Надо было предложить ему зайти в ближайшем городе на базар за носками, вместо вестового, раз уж ему по дороге, с веселой мстительностью подумал Прапорщик. И сам рассмеялся своей хулиганской мысли громким беззаботным смехом счастливого солдата. Вопреки всему, он был счастливый солдат: он все еще жив, он силен и почти не болен, ему прислала чудесное письмо далекая и желанная женщина, он сладко выспался после утомительной смены в окопах, он идет есть вкусный бигос и рассказывать удивительные истории своим веселым товарищам. И будь что будет. Бог над всеми, а над солдатом, наверное, вдвойне!

  В просторной столовой зале сохранился единственный, пожалуй, элемент обстановки, который пани Ядвига Твардовская не смогла вывезти в силу его внушительных габаритов - старинный длинный стол из почерневшего от времени благородного дуба. Некогда за ним пировал с соседями сам легендарный пан Ежи Твардовский, попивая столетние меды и возглашая громовые здравницы то в честь шляхетских вольностей и Речи Посполитой, то в честь прекрасных глаз белокурой панны... Сейчас здесь согласно ранжиру расположились несколько свободных от смены в окопах офицеров 4-го эскадрона и человек восемь вольноопределяющихся и унтер-офицеров "из светской публики", имевших привилегию допуска в офицерскую компанию.
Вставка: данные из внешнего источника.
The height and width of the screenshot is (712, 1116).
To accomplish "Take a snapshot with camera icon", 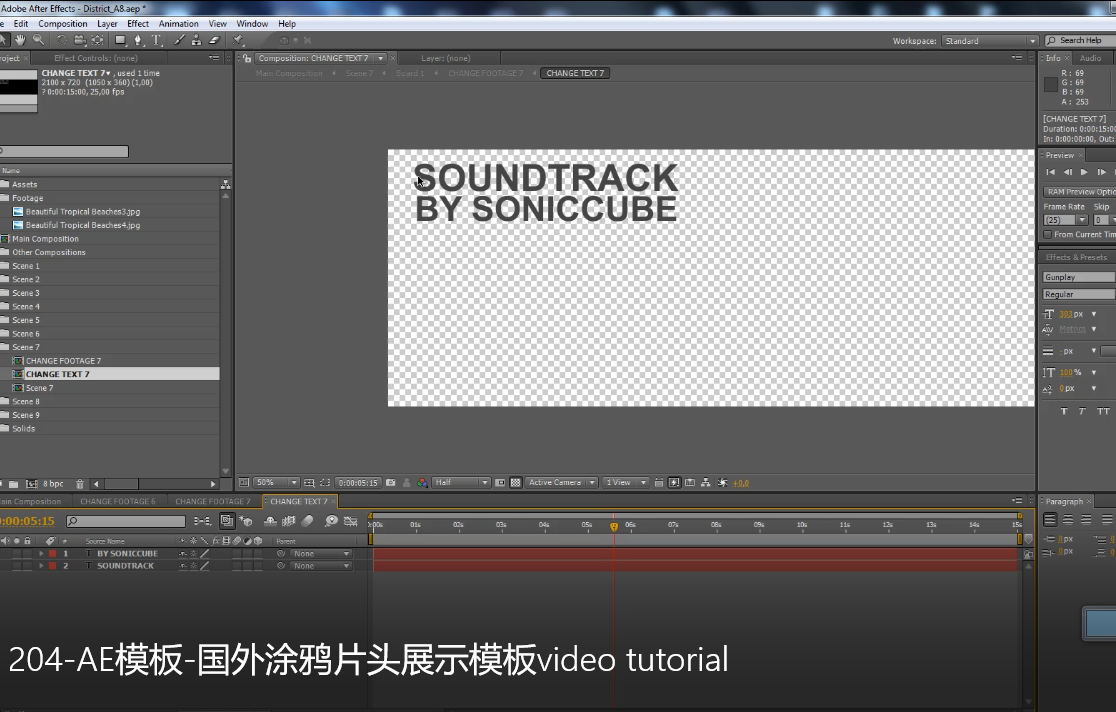I will 391,483.
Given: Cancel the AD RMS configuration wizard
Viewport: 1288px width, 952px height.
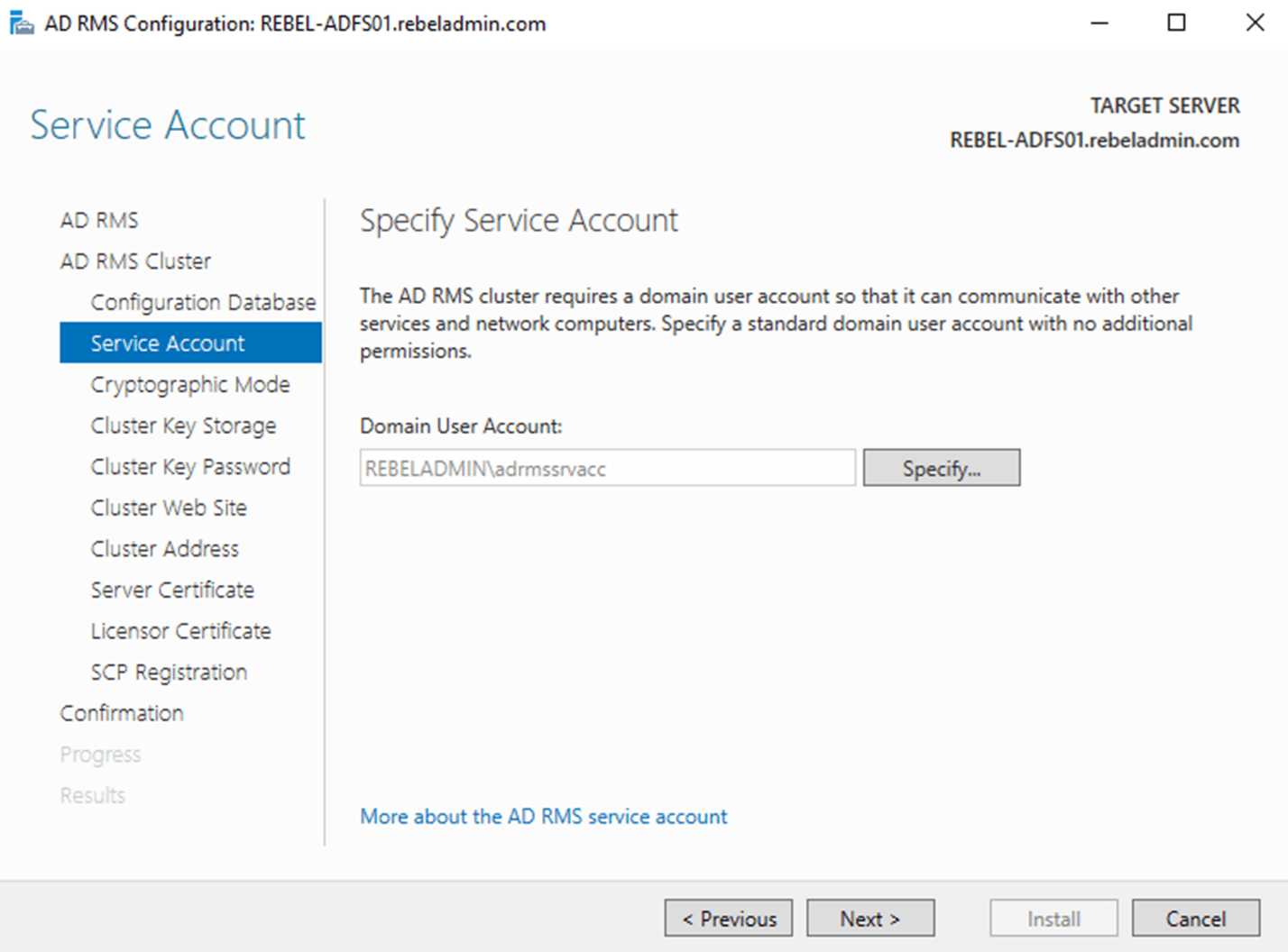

В роли официантов выступали полдюжины денщиков, в последнее время совсем было обленившихся и обнаглевших, но каким-то невероятным образом вновь приведенных к подчинению все тем же дворецким Тадеушем. Сам Тадеуш выполнял роль кравчего на магнатском пиру, увесистым половником раскладывая по солдатским мискам и железным тарелкам из походных несессеров исходящее паром капустно-крупяное варево, обильно заправленное жгучим перцем и слегка - шкварками.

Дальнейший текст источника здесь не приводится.